Even so, Tsiogas’s and Pogoni’s motion for the appointment of a receiver was grounded on management conflicts in the limited liability companies, and it asserted that a receivership was authorized under sections 608.449 and 608.4491, Florida Statutes (2002), which address the judicial dissolution of limited liability companies. Section 608.4491 authorizes a “court in a proceeding brought to dissolve a limited liability company” to “appoint a receiver” and to “take other action required to preserve the limited liability company’s assets wherever located, and carry on the business of the limited liability company until a full hearing can be held.” (Emphasis supplied.) Likewise, section 608.4492(1) authorizes a “court in a judicial proceeding brought to dissolve a limited liability company” to “appoint one or more receivers to wind up and liquidate, or one or more custodians to manage, the business and affairs of the limited Lability company.” Thus, in this dispute the authority to appoint a receiver lies in the Pinellas court, where the action to dissolve the limited liability companies is pending, not the Sarasota court, where dissolution has not been sought. And, as section 608.4492(1) makes clear, if the Pinellas court were to appoint a receiver, it would have “exclusive jurisdiction over the limited liability company and all of its property wherever located.” See, id. (emphasis supplied).

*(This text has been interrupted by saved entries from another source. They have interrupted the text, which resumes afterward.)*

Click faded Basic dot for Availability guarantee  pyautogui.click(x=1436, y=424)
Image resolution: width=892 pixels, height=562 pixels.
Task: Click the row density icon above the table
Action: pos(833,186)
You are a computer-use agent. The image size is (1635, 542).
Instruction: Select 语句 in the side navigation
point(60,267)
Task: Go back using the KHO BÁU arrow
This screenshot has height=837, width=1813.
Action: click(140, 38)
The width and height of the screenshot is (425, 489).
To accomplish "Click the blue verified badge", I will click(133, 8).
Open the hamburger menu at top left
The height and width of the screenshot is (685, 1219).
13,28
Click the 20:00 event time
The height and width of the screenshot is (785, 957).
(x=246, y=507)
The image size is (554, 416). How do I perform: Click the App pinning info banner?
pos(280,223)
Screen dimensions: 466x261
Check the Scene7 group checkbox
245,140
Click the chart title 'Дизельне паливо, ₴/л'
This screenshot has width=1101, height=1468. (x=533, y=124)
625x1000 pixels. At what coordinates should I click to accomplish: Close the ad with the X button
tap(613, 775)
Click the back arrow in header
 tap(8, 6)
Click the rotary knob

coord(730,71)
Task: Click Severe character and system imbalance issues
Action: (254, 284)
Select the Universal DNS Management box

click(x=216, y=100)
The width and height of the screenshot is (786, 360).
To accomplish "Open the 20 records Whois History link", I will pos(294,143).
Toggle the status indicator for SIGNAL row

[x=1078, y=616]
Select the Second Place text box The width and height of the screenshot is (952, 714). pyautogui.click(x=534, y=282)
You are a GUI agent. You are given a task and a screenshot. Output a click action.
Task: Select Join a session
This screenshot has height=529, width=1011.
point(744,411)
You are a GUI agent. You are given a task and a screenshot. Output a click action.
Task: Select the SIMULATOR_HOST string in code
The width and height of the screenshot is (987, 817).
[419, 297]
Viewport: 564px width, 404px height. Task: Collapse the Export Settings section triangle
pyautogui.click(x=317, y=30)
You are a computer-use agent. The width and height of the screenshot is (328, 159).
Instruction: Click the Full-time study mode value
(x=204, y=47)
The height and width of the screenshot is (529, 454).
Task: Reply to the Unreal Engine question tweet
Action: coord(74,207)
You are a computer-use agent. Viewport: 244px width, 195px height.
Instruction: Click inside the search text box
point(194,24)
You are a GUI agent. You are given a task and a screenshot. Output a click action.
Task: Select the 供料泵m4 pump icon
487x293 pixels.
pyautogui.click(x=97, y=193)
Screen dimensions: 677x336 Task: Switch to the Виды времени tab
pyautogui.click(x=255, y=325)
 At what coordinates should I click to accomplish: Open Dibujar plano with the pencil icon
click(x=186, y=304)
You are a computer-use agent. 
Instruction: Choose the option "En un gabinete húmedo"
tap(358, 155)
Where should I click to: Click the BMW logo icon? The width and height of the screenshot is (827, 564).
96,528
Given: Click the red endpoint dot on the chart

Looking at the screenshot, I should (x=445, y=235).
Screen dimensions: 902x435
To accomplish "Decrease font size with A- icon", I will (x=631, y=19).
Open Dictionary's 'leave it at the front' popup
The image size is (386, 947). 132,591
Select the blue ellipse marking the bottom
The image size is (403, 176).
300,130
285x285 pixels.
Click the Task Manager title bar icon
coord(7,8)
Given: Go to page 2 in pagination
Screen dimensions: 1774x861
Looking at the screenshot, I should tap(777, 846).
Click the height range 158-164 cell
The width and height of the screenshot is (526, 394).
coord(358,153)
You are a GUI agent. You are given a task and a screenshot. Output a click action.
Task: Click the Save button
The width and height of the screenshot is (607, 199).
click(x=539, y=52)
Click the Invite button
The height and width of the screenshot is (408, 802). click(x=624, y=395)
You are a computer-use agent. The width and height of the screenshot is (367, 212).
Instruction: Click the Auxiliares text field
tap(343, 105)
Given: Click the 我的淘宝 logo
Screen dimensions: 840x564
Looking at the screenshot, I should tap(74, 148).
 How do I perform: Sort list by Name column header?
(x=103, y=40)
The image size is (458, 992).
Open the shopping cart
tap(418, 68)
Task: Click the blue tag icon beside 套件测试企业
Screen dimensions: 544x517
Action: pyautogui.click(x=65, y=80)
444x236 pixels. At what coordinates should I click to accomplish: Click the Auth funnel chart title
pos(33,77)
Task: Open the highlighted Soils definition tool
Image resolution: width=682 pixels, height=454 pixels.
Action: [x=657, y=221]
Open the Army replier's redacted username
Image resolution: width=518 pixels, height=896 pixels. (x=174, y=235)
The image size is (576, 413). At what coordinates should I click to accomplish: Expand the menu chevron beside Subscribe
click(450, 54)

 Moreover, our record reveals that the Sarasota court was concerned with its power to act in this case, given the pending Pinellas suit. The court was aware that when a single set of facts is in controversy, and suits are pending between the parties in two different judicial circuits, *164jurisdiction lies in the circuit where service of process is first perfected. Mabie v. Garden St. Mgmt. Corp., 397 So.2d 920, 921 (Fla.1981); Fla. Ins. Guar. Ass’n Inc. v. Celotex Corp., 547 So.2d 660, 661 (Fla. 2d DCA 1989). Our record in this nonfinal appeal does not reveal whether every claim in the Sarasota suit is based on the set of facts pending determination in the Pinellas suit. But vis-a-vis the facts and legal issues surrounding the dissolution of the limited liability companies, jurisdiction rests in the Pinellas court, where the first and only action seeking to dissolve them was filed. The Sarasota court did not have jurisdiction and therefore could not appoint a receiver for the property claimed to be owned by Pogoni. See County Nat’l Bank of N. Miami Beach v. Stern, 287 So.2d 106, 107 (Fla. 3d DCA 1974) (stating that a circuit court must have jurisdiction over the subject matter of the suit in order to appoint a receiver).
The order appointing a receiver is reversed.
WHATLEY and STRINGER, JJ„ Concur.

. Fla. R.App.P. 9.130(a)(3)(D).

. The court also left pending the Kraniases' causes of action for slander of^itle, fraud, breach of fiduciary duty, and rescission.